◆ **Exercise instructions**: Go through the records below and copy out every line holding "agent".
#####
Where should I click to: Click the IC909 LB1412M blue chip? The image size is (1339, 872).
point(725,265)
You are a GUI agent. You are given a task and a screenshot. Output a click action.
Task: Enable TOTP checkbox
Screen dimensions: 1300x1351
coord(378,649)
#####
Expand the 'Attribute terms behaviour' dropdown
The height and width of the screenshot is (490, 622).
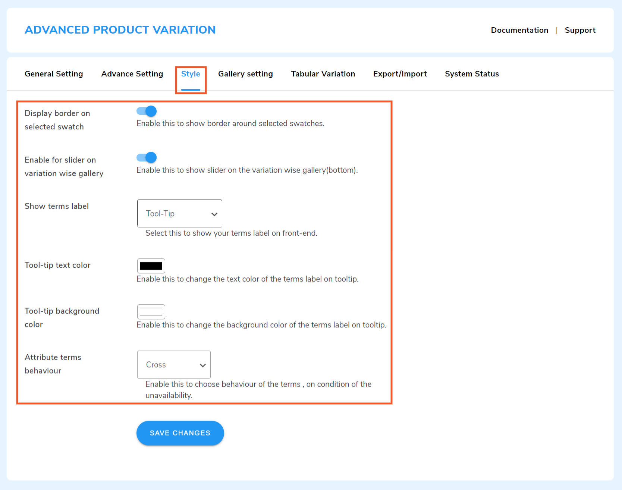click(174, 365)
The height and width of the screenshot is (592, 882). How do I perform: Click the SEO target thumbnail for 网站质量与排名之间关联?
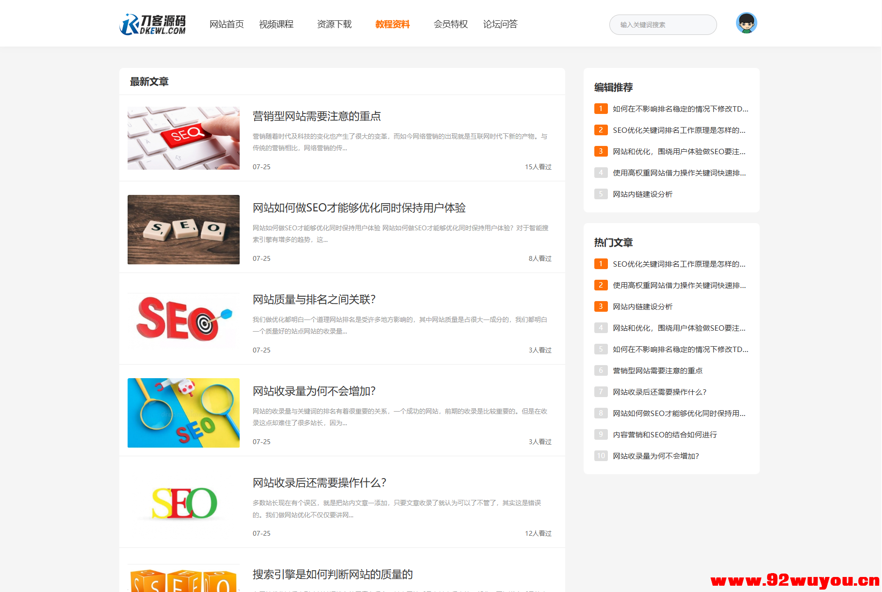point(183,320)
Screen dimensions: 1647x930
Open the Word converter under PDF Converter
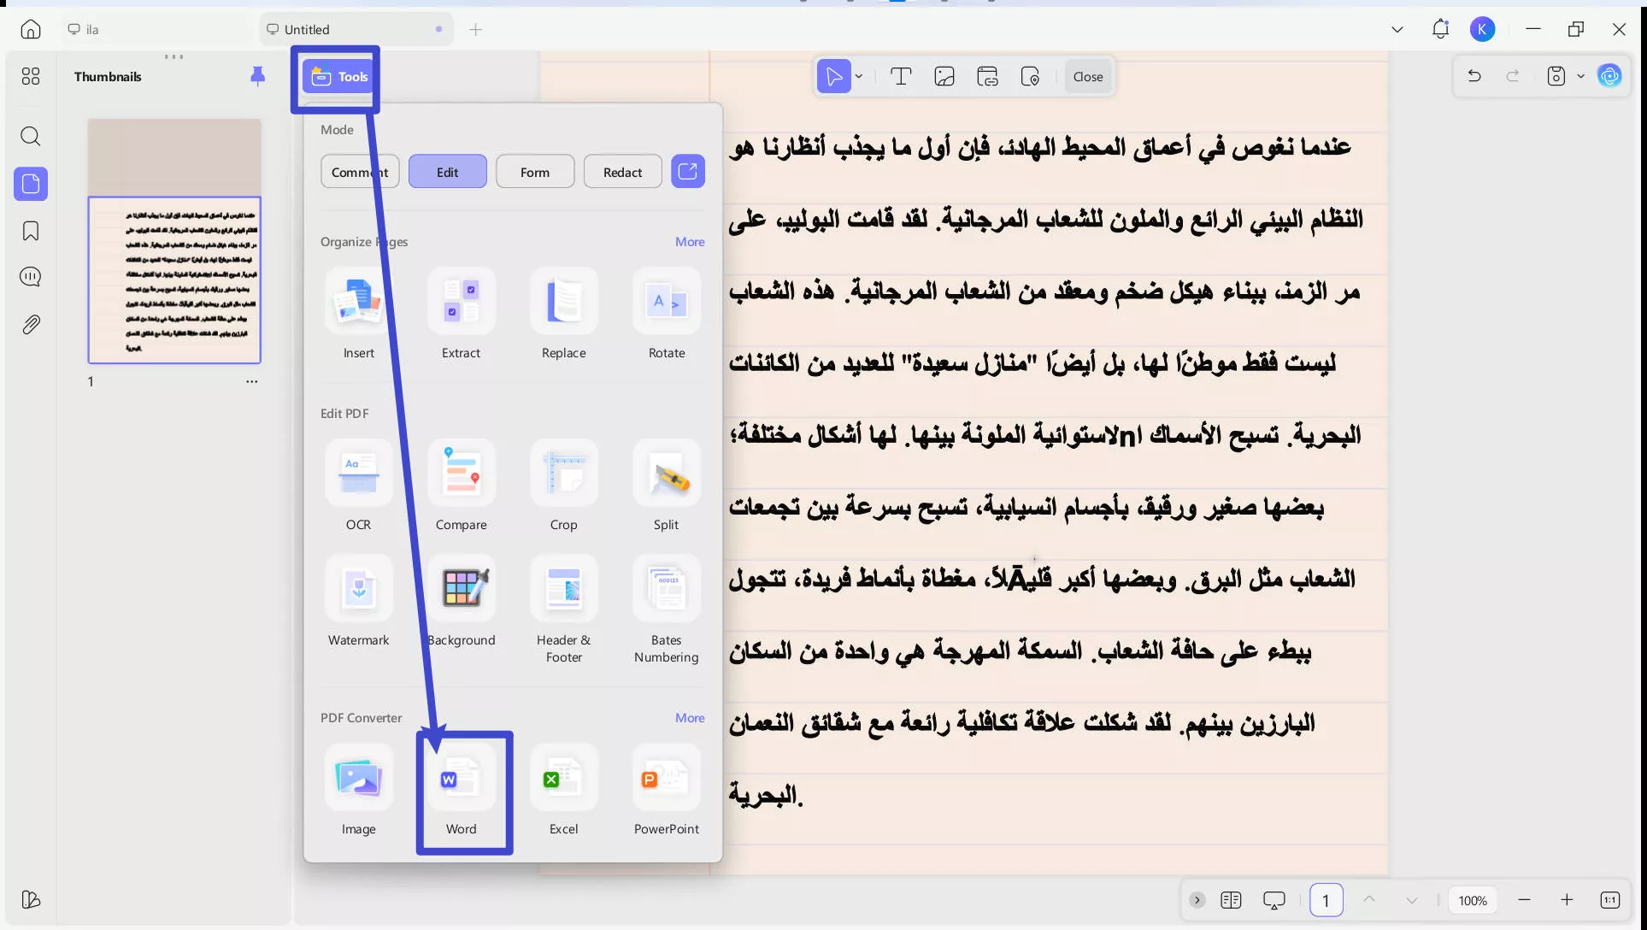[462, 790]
#####
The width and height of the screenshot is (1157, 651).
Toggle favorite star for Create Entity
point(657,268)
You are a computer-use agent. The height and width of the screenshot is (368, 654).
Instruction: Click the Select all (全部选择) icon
#####
◆ **Answer to this exercise**:
You are a GUI agent. You are given a task and a screenshot. Output a click action.
You are a computer-use agent. The height and width of the screenshot is (368, 654).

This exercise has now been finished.